Purpose of activation blocks

The second problem of activation blocks is the way they are used. In order to create one you have call the CreateBlock method on the kernel. This has two disadvantages:

  1. To create an activation block you need to know the kernel which gives you a dependency on Ninject.
  2. You will get an IResolutionRoot on which you can resolve any type of dependency which means you are using Ninject like a kind of service locator.

Because of these problems the activation block shouldn’t be used within applications. We can achieve the same behavior without having these problems with named scopes. How this is done is explained in the next chapter.
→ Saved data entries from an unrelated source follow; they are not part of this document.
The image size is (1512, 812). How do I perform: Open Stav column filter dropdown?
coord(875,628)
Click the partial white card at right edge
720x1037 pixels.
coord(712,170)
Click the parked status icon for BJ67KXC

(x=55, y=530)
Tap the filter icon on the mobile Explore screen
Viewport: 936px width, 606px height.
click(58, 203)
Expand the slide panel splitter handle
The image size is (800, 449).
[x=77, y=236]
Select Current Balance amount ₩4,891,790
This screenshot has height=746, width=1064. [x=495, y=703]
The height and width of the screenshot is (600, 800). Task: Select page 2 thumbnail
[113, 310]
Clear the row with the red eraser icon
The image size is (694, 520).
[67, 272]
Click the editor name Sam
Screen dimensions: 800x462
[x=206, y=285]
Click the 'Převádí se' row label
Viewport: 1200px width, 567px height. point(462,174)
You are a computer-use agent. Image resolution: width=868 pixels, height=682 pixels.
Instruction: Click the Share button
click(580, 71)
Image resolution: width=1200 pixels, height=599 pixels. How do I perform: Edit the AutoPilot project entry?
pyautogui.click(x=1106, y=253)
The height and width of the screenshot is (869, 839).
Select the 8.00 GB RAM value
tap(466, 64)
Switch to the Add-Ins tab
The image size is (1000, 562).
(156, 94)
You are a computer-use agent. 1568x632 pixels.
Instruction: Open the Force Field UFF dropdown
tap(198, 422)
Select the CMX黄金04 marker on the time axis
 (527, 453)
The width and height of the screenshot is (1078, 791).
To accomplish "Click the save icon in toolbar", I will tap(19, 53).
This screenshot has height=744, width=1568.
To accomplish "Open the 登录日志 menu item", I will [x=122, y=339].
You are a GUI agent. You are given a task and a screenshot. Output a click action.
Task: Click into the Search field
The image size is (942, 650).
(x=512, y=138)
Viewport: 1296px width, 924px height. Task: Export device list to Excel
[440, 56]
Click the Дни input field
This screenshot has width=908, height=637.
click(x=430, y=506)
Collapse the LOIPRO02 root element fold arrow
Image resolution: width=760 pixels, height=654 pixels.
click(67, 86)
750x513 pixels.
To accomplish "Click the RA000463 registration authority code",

But there is situations where activation blocks are helpful. There are frameworks e.g. ASP.NET WebAPI and NServiceBus that have the concept to create a scope around a request. While integration into these types of frameworks using named scopes is possible it is much simpler to do so with an activation block. But the current implementation of the activation block where everything is a singleton object within the block is not correct an needs to be changed as described in the last part of this article.

Creating an activation block using a Named Scope

As already explained using activation blocks within an application has two disadvantages. You can get the same behavior using named scopes and factories.

Instead of creating a new block you pass a factory to the component that is responsible to start the activation block and use it whenever a new activation block is required. E.g. pass a IMyTcpRequestHandlerFactory to the IMyTcpServer class and whenever a new connection is established this factory is used to create a new IMyTcpRequestHandler.

The second step is to configure that this newly created component is the scope for other components it is depending on using a named scope and assign this scope to the dependencies:

public class MyTcpRequestHandler : IMyTcpRequestHandler
{
    public MyTcpRequestHandler(ISomeDependency someDependency) {}

    ....
}

const string TcpRequestScope = "TcpRequestScope";
Bind<IMyTcpRequestHandlerFactory>().ToFactory();
Bind<IMyTcpRequestHandler>().To<MyTcpRequestHandler>().DefinesNamedScope(TcpRequestScope);
Bind<ISomeDependency>().To<SomeDependency>().InNamedScope(TcpRequestScope);

In case you need to create multiple dependencies depending on some runtime conditions you can pass other factories to this component and use them to create them. But in this case you will have to load the Ninject.Extensions.ContextPreservation extension together with the named scope extension.

How activation blocks will behave in future

public class MyTcpRequestHandler : IMyTcpRequestHandler
{
    public MyTcpRequestHandler(IProcessingStrategyFactory processingStrategyFactory, ...) {}

    public void HandleRequest()
    {
        var contentType = this.GetTcpContentType();
        var processingStrategy = contentType.IsXml
            ? this.processingStrategyFactory.CreateXmlProcessingStrategy();
            : this.processingStrategyFactory.CreateBinaryProcessingStrategy();

        ....
    }
}

const string TcpRequestScope = "TcpRequestScope";
Bind<IMyTcpRequestHandlerFactory>().ToFactory();
Bind<IProcessingStrategyFactory>().ToFactory();
Bind<IMyTcpRequestHandler>().To<MyTcpRequestHandler>().DefinesNamedScope(TcpRequestScope);
Bind<IProcessingStrategy>().To<XmlProcessingStrategy>().InNamedScope(TcpRequestScope);
Bind<IProcessingStrategy>().To<BinaryProcessingStrategy>().InNamedScope(TcpRequestScope);

Changes to the current activation block

I’m currently planning to add a new scope InActivationBlockScope to Ninject. Only bindings with this scope type will be affected by the activation block. Within an activation block they will be local singleton objects. Exactly one instance will be created within the activation block and they will be disposed together with the activation block. Outside of an activation block they will behave like transient objets. All other scopes will behave exactly the same way within and outside of activation blocks.

With this change it will be possible to use the existing scopes within an activation block while having the possibility to scope some objects by an activation block. This will make it easy to use Ninject together with Frameworks like ASP.NET WebAPI and NServiceBus.

Currently, this change is still a proposal. Feedback is very welcome.